L’unico motivo di andare a Mount Abu: templi di Dilwara
Dopo tante righe a parlare male di Mount Abu la domanda è: cosa ci siamo andati a fare?E la risposta è una sola: vedere i templi di Dilwara.
Dilwara ospita un piccolo complesso di templi jainisti molto famoso. I templi sono riccamente e finemente decorati di sculture. Sono uno spettacolo che ci ha lasciato stupefatti, nonostante le aspettative.
Centinaia di colonne piene di bassorilievi, e decine e decine di motivi decorativi diversi utilizzati sul soffitto. La zona centrale dei templi, la cupola più alta, era una distesa di sculture, statue, simboli che potevi ammirare per lunghi minuti senza stancarti.
Solo due templi erano davvero grandi e decorati, ma da soli valevano tutto il viaggio e tutto il bruttume che abbiamo visto prima di arrivarci.
Non provo neppure a descrivere quello che abbiamo visto. Questo è uno dei casi in cui si dice “un’immagine vale 1.000 parole”. Peccato che… a Dilwara non si possono fare fotografie. Devi lasciare cellulari e macchine fotografiche all’ingresso. Per fortuna lo sapevamo, altrimenti sarebbe stata una delusione fortissima.
Da un lato ci dispiace perché avremmo voluto avere un ricordo da portarci via, e delle foto da usare per questo post.
D’altro lato stare senza cellulare ci ha “costretto” a concentrarci sul momento. Abbiamo pensato solo a guardare le decorazioni, ad esplorare i templi in cerca delle sculture più belle, a perdersi ammirando le figure e le composizioni create secoli fa da artisti che lavoravano con strumenti rudimentali per fare dei capolavori.
Vedi Mount Abu e poi… te ne vai
Ci sono bastate poche ore per decidere che Mount Abu non faceva per noi.
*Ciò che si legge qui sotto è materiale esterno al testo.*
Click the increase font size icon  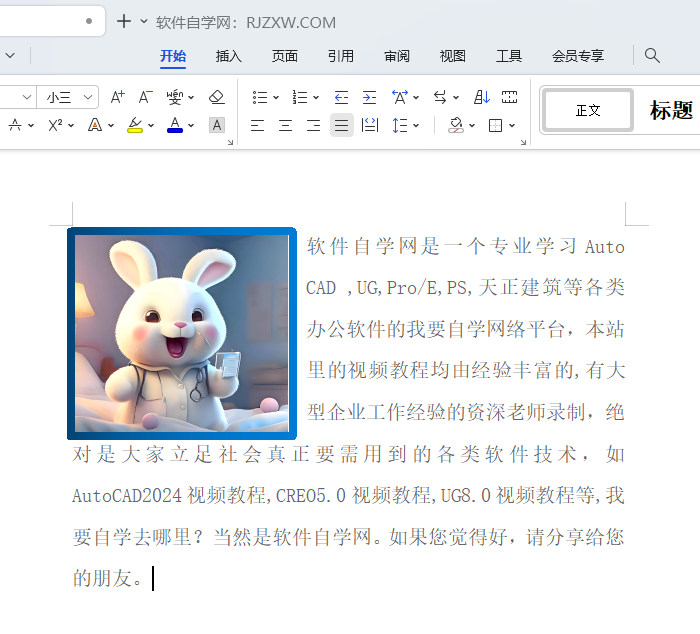click(x=117, y=97)
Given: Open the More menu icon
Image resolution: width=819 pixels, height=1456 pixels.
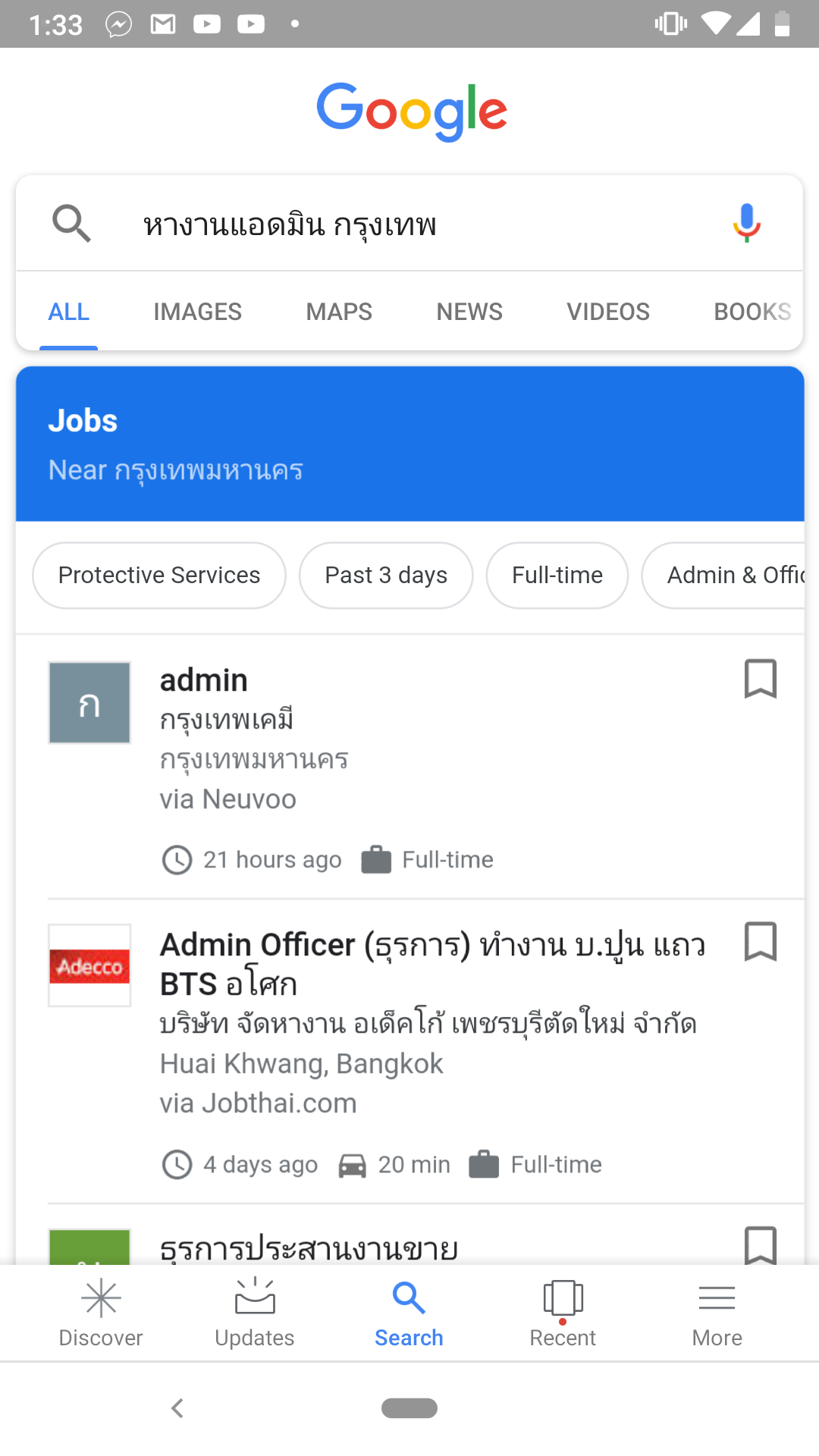Looking at the screenshot, I should [x=717, y=1298].
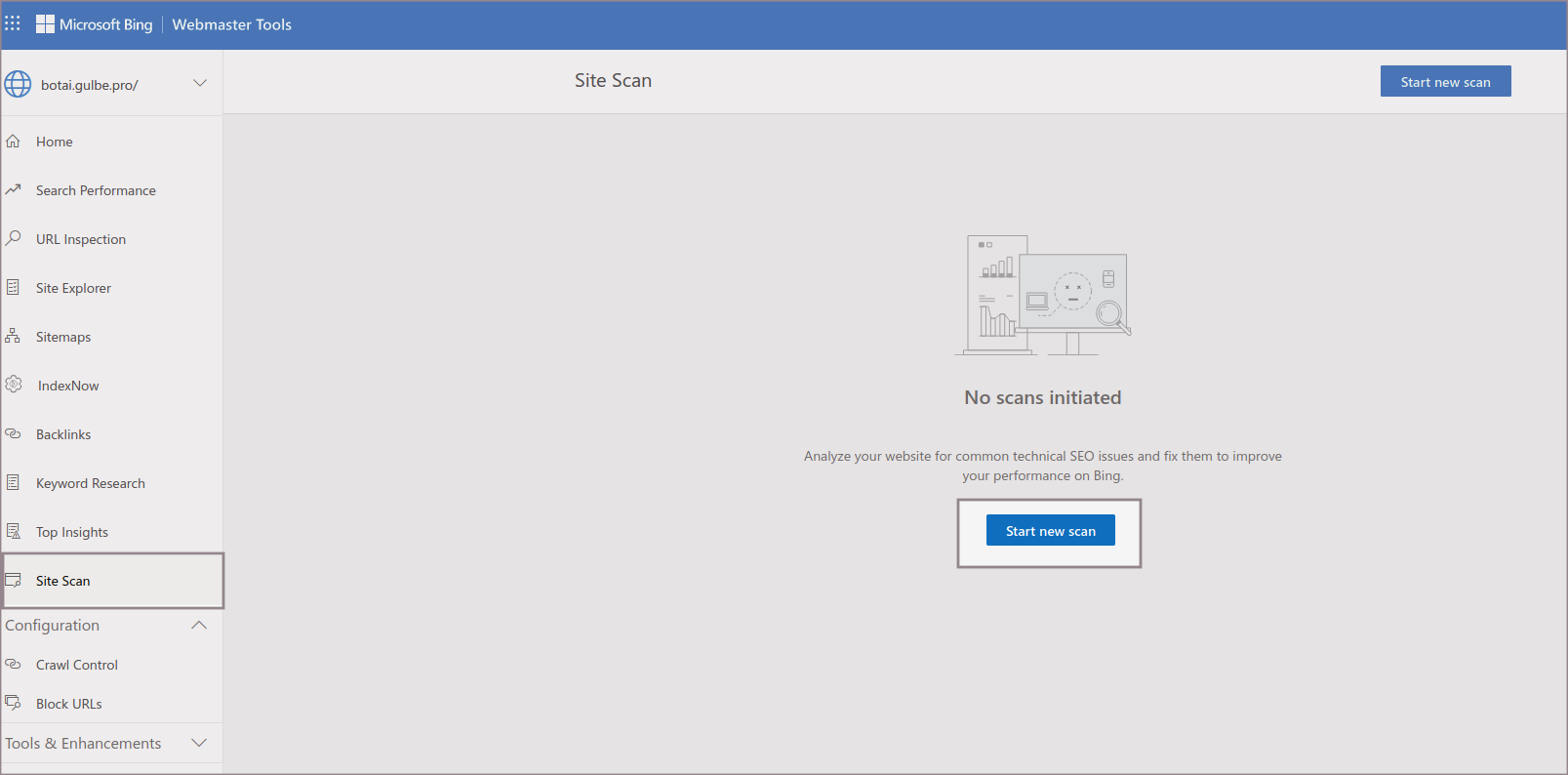The image size is (1568, 775).
Task: Select Keyword Research in the sidebar
Action: point(90,483)
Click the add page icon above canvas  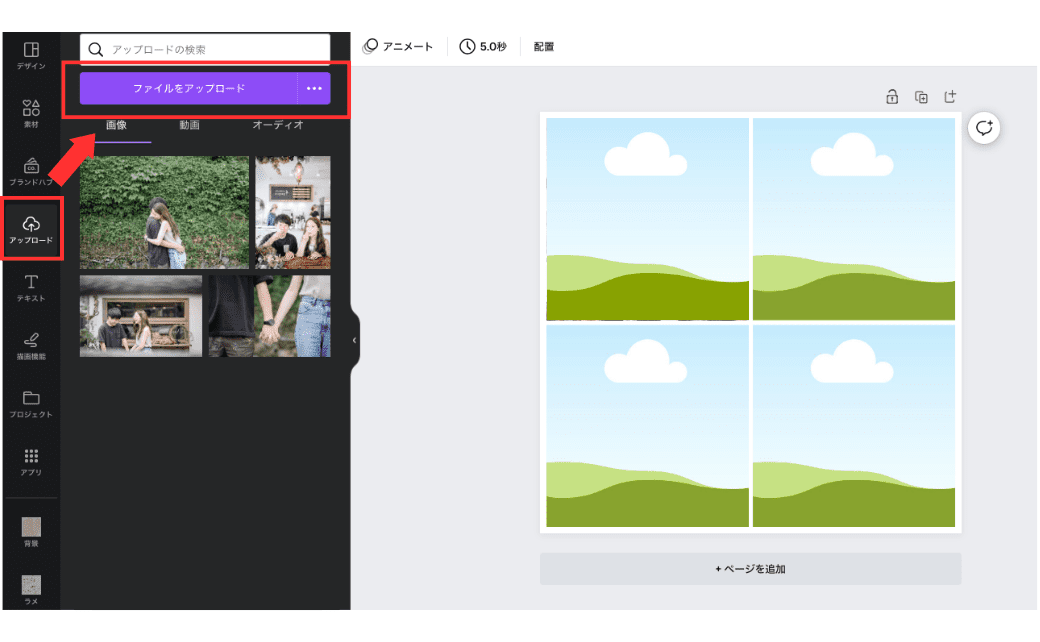click(x=950, y=97)
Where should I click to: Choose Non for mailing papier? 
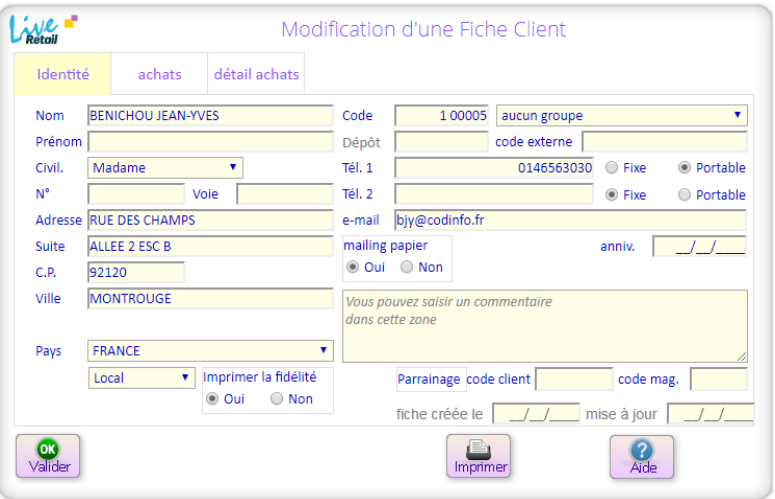coord(407,267)
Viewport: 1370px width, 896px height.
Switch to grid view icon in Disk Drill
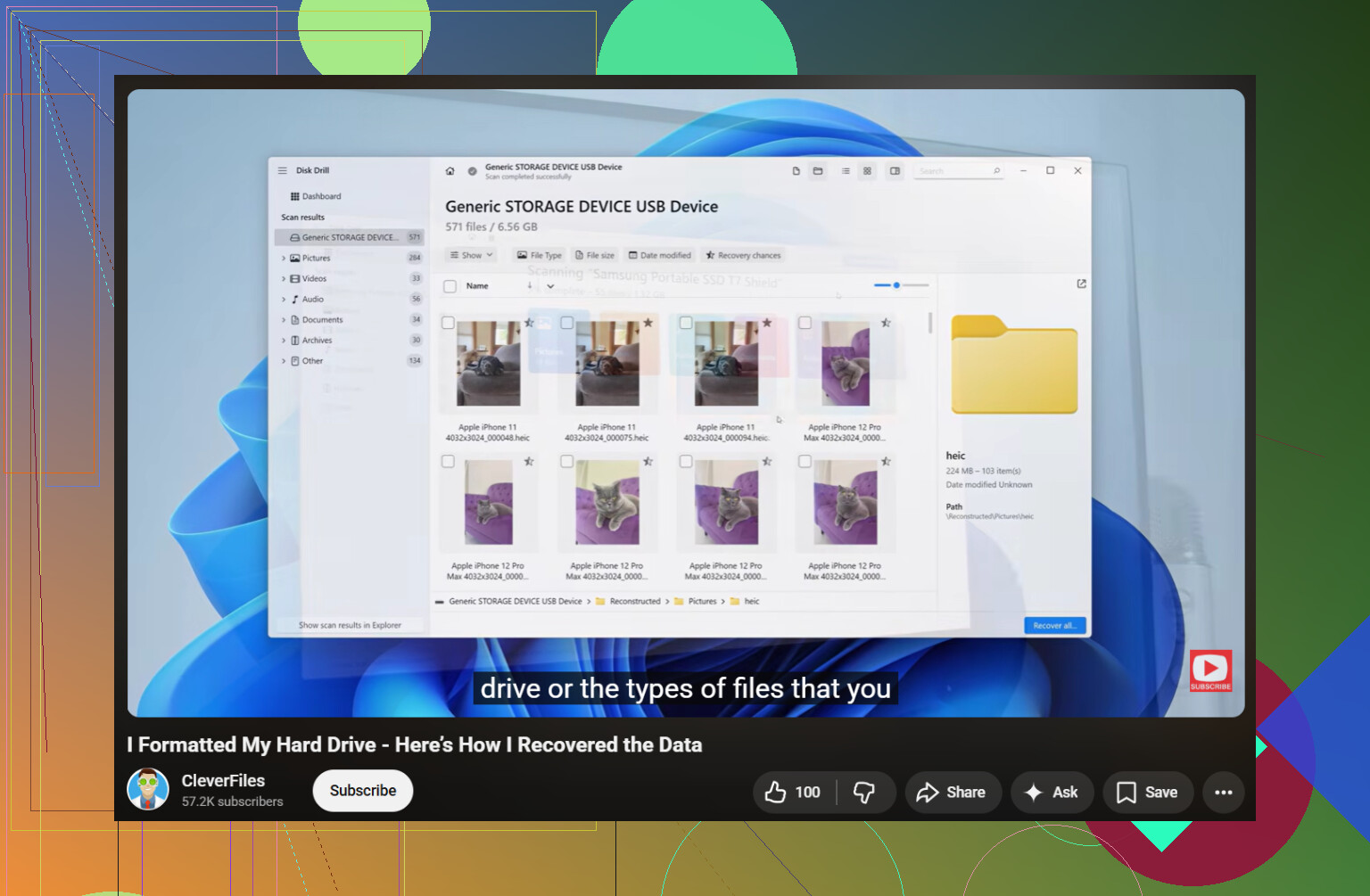tap(867, 171)
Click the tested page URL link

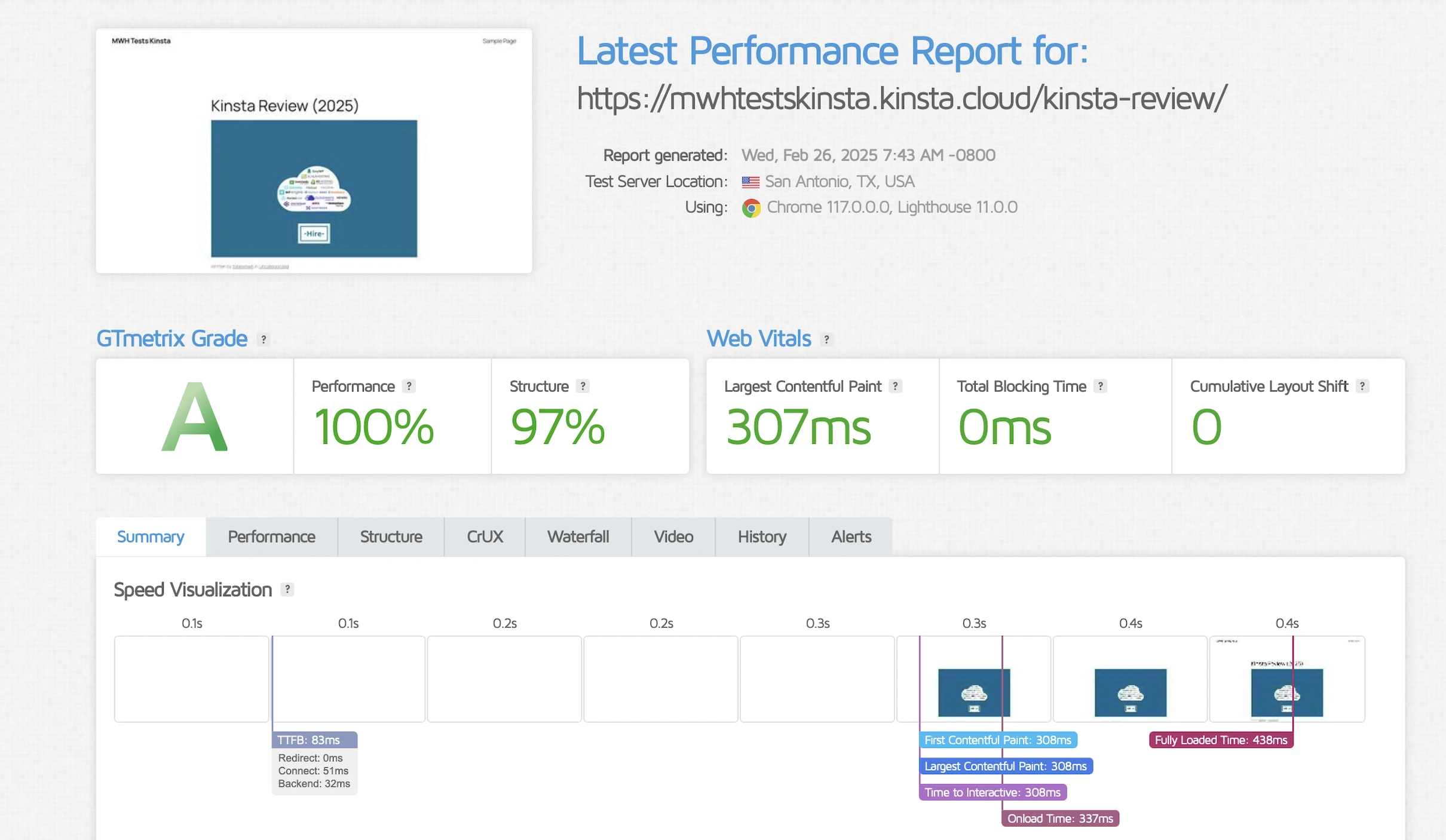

Avremmo potuto facilmente prenotare per un’altra notte e continuare con il nostro viaggio in modalità slow ma… in questo caso abbiamo accelerato.
Stare un giorno è stato più che sufficiente per vedere quello che ci interessava, e per fare tante alcune interessanti ma che è meglio non ripetere.
Diciamo che nei nostri ricordi Mount Abu rimane come una esperienza da raccontare, ma non da consigliare. A meno che non vogliate fare una immersione profonda nell’estetica e negli standard di pulizia indiani.